▸ **TASK BRIEF**: Return word for word the lines of the material that begin with the line containing "Open the zoom" and continue through the line containing "coord(149,258)", including both of those lines.

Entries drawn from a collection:
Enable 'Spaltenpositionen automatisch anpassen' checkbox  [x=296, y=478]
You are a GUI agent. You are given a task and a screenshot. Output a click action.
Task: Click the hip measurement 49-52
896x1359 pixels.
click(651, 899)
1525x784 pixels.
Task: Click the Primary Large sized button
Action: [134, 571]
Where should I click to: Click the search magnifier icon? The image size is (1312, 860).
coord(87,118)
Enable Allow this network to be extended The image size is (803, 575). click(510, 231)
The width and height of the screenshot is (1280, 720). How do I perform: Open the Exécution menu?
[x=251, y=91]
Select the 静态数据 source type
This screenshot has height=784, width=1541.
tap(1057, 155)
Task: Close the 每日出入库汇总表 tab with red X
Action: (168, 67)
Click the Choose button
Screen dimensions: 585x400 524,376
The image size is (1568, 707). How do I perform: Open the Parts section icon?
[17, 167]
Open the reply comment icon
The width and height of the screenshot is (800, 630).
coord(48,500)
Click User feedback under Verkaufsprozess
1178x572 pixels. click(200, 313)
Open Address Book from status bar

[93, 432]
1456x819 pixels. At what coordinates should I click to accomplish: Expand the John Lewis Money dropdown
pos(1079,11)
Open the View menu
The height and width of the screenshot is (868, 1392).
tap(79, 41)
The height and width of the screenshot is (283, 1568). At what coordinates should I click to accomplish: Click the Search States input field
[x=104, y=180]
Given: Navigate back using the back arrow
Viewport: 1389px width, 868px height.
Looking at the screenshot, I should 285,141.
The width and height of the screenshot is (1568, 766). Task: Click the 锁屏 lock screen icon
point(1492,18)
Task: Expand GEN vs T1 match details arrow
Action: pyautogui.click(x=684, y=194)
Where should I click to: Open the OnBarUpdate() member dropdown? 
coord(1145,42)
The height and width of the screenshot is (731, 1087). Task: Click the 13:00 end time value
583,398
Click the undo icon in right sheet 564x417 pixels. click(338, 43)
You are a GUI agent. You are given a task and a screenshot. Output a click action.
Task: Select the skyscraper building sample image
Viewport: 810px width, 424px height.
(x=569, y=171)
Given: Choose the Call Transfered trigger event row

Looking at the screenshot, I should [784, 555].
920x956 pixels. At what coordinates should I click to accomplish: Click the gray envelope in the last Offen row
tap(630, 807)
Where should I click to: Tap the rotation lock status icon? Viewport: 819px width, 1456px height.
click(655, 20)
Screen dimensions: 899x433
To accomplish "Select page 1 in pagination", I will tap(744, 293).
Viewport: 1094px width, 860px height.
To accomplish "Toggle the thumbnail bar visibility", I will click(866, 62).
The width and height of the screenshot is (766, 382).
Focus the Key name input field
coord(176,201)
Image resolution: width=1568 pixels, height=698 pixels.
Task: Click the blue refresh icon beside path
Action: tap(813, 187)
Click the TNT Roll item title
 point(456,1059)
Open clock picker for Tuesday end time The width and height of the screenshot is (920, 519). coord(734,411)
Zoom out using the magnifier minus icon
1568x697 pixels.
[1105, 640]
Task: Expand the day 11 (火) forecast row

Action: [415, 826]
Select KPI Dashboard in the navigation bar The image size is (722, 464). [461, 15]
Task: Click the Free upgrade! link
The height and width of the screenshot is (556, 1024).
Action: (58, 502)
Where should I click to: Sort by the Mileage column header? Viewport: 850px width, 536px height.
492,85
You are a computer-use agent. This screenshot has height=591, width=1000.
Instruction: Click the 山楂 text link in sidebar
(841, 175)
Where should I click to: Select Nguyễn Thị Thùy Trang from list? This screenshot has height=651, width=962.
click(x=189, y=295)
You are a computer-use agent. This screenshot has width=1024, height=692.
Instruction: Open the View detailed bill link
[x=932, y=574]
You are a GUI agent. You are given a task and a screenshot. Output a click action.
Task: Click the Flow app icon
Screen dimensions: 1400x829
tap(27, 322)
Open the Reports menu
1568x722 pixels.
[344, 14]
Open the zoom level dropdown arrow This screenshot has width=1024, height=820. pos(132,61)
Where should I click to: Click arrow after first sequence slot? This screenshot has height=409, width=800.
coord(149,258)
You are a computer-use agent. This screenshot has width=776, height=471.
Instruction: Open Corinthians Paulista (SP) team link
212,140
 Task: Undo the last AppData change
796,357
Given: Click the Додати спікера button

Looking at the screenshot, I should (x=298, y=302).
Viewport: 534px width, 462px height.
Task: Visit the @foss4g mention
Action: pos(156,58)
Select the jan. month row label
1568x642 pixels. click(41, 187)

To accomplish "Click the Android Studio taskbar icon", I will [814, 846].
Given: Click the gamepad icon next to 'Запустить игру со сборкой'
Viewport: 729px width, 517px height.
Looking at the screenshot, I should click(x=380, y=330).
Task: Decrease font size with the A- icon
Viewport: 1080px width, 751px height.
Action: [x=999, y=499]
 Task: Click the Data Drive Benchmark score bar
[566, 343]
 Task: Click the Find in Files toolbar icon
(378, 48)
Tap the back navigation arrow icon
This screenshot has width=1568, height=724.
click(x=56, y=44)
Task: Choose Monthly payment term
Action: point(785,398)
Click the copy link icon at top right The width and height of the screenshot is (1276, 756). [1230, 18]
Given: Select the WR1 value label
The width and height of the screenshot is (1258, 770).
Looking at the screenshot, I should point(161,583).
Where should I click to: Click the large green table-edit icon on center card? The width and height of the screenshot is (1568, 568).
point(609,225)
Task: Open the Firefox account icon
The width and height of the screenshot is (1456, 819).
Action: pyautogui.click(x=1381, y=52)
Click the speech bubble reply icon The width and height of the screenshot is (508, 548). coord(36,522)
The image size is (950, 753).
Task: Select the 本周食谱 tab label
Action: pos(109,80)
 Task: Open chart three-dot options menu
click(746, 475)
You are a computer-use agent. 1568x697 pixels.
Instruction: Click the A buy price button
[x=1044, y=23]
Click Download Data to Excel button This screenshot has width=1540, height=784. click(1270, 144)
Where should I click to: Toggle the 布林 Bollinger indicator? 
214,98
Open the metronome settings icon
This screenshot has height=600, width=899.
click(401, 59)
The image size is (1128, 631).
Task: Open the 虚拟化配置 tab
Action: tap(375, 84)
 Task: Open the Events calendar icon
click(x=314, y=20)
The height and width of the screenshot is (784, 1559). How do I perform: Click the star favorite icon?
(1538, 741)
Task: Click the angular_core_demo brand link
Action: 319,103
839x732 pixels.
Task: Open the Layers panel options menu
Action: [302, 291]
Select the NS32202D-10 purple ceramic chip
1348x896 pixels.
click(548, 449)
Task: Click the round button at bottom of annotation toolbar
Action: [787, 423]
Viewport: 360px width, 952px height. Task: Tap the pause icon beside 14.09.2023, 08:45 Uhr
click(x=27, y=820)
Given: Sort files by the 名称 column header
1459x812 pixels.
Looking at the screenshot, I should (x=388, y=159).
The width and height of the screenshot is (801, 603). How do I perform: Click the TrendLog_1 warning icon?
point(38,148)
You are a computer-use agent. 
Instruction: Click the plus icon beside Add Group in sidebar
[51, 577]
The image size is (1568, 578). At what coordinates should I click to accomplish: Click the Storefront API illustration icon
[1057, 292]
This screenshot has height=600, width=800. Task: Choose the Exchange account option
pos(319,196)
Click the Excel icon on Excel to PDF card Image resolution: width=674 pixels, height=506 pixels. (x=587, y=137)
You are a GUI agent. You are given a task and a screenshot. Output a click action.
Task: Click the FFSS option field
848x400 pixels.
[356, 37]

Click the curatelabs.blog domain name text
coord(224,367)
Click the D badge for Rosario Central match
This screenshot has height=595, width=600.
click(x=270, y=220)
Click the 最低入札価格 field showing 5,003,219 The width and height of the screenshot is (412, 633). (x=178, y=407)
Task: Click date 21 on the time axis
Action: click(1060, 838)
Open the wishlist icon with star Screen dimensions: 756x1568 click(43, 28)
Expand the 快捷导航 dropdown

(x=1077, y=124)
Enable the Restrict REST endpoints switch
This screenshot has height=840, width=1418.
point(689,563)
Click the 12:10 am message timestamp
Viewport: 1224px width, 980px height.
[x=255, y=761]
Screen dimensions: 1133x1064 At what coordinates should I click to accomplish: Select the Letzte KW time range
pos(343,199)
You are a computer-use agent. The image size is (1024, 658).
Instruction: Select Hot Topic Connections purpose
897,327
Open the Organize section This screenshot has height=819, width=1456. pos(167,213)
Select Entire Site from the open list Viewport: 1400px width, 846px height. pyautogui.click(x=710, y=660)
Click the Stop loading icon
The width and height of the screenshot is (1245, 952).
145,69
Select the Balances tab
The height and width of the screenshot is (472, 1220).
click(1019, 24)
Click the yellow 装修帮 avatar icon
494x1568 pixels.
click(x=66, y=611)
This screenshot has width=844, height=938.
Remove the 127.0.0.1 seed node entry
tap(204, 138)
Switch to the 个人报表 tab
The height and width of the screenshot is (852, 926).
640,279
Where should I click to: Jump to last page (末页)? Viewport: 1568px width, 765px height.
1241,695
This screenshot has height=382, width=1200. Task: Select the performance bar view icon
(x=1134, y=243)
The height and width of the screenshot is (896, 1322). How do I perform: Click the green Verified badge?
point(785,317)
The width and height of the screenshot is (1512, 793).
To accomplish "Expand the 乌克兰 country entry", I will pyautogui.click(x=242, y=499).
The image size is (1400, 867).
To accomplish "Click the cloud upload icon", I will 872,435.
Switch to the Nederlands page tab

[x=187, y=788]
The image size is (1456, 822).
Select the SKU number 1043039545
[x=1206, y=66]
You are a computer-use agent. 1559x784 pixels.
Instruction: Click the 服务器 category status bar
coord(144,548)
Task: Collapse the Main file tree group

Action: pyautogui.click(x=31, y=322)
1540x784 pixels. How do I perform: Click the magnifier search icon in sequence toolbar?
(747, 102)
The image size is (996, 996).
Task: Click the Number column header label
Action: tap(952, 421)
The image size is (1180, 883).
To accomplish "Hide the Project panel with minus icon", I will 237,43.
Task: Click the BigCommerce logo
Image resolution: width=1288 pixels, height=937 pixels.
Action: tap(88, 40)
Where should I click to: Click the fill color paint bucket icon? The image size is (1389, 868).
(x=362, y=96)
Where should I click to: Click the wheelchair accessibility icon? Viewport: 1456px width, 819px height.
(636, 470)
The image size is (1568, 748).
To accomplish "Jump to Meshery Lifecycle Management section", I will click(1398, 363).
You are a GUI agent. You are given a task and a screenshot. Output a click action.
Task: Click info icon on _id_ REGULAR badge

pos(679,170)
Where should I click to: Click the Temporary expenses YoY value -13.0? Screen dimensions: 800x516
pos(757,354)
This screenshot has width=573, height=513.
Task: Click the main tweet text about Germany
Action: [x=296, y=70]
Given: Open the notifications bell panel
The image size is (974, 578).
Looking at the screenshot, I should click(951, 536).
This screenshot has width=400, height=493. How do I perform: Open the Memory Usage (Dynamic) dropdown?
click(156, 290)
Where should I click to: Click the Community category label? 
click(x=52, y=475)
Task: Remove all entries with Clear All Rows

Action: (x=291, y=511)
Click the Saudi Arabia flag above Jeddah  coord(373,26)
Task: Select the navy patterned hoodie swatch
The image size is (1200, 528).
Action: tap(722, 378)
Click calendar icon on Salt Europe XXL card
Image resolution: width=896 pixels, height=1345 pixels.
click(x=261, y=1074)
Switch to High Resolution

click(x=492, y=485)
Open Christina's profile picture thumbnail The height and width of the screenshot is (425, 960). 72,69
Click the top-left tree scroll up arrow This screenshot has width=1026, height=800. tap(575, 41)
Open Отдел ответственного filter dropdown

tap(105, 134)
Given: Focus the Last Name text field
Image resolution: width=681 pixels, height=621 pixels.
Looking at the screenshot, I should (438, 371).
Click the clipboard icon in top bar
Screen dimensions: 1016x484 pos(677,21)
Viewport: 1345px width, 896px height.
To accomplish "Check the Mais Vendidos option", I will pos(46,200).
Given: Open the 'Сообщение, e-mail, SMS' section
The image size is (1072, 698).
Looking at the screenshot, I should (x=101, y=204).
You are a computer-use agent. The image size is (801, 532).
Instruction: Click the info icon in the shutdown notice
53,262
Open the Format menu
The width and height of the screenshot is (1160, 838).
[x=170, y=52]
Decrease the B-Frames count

▸ **ANSWER FOR THE TASK**:
Open the zoom level dropdown arrow This screenshot has width=1024, height=820. pos(132,61)
Where should I click to: Click arrow after first sequence slot? This screenshot has height=409, width=800.
coord(149,258)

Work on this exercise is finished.